Der beinerne Tisch
Hoch über dem unteren Mölltal liegt die schöne Burg Falkenstein. Einst lebte auf jener Burg eine Gräfin, die sehr reich und schön, aber auch hochmütig, stolz und geizig war. Sie veranstaltete auf Falkenstein große Feste, bei welchen viel gegessen und getrunken wurde, während die Untertanen Not litten.

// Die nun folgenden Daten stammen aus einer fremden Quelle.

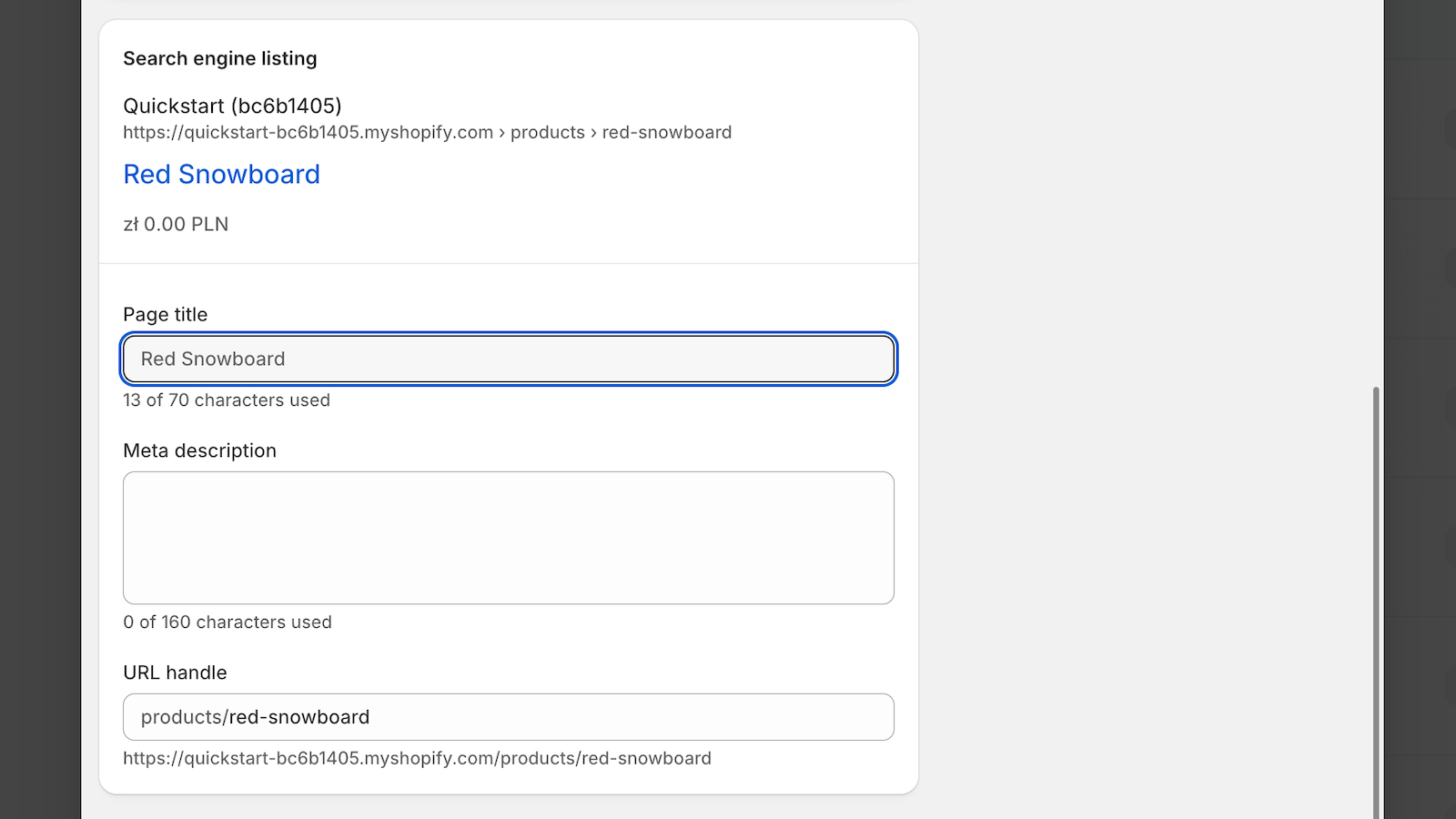1456x819 pixels.
Task: Select the Quickstart (bc6b1405) store name
Action: pos(233,106)
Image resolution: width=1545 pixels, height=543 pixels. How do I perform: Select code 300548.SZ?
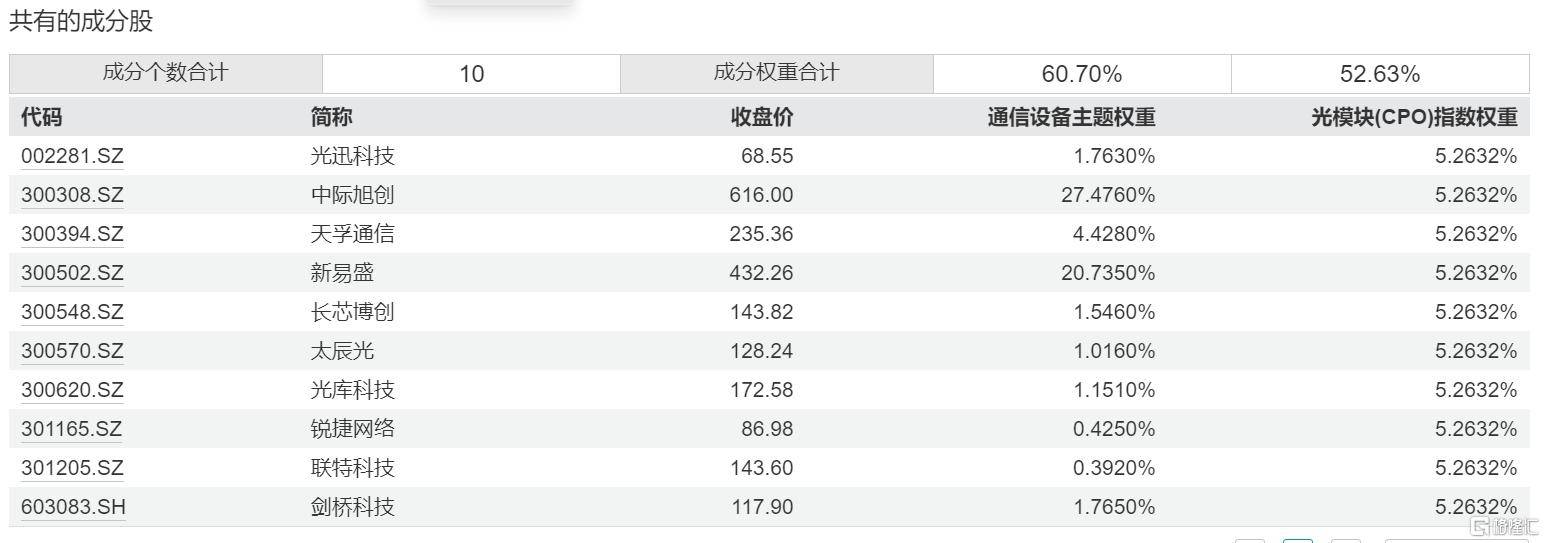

Als auf Falkenstein der Festsaal wieder einmal mit Gästen gefüllt war, rief die Gräfin jubelnd aus: „Niemandem im schönen Kärntnerland geht es so gut wie mir! Wer ist so reich, so schön, so glücklich wie ich? Was sich die anderen kaum wünschen können, besitze ich in reicher Fülle. Ich habe früher am hölzernen Tische gespeist. An Marmortafeln und vor silbernen Platten bin ich gesessen. Und jetzt ist es reines Gold, auf dem meine vollen Schüsseln stehen. Nur an einem beinernen Tische habe ich noch nie gegessen, aber auch das möchte ich einmal versuchen! Vielleicht ist mir auch dieses Glück noch vergönnt? Ja, das Glück, das muss immer bei mir bleiben!“
Nun zog die Gräfin einen goldenen Ring vom Finger und rief, dass es alle im Festsaal hörten: „So wahr dieser Ring, den ich jetzt in den Bach werfe, nie wieder aus seinen Fluten auftauchen wird, so wenig wird auch der Stern meines Glückes jemals verlöschen!“ – Und sie schleuderte den Ring aus dem Fenster, damit ihn der rauschende Bach aufnehme.
Die Diener hatten diese Rede bestürzt vernommen, und die Gäste machten wegen dieses frevlerischen Ausspruches ernste Gesichter. Die stolze Burgfrau aber blickte höhnisch von einem Gesicht zum anderen. Erst wenige Tage waren seit jenem rauschenden Fest vergangen, als ein Fischer zur Burg Falkenstein eilte. Er hielt freudig einen goldenen Ring in die Höhe, den er im Bauch eines Fisches gefunden und als Eigentum der Gräfin erkannt hatte. Das Burggesinde erschrakwegen dieses Fundes, und auch die stolze Gräfin wurde ernst und erblasste leicht, als ihr die Zofe den Ring überreichte.
Drei Jahre verstrichen noch im alten Glanz mit seinem verschwenderischen Festesrummel. Dann aber kamen Feinde in das Land, die in alle Täler vordrangen und auch die Burg Falkenstein eroberten. Sie brannten die stolze Feste nieder, und die Gräfin konnte kaum ihr Leben aus den rauchenden Trümmern retten. Bettelnd musste sie nun von Haus zu Haus ziehen. Oft wurde sie von der Tür gewiesen, weil man sie wegen ihres früheren Stolzes verachtet. Wenn die Mölltaler ihre ehemalige Herrin auf dem Boden sitzen und das erbettelte Gnadenbrot von ihren Knien aufessen sahen, dann riefen sie ihr höhnisch zu: „So, nun erfrische dich auch einmal am beinernen Tisch! Jetzt geht dir dein stolzer Wunsch in Erfüllung!“
In der Nähe von Obervellach zeigen die Leute noch heute eine Keusche, wo die frühere Burggräfin von Falkenstein auf einem Bündel Stroh im Elend gestorben sein soll.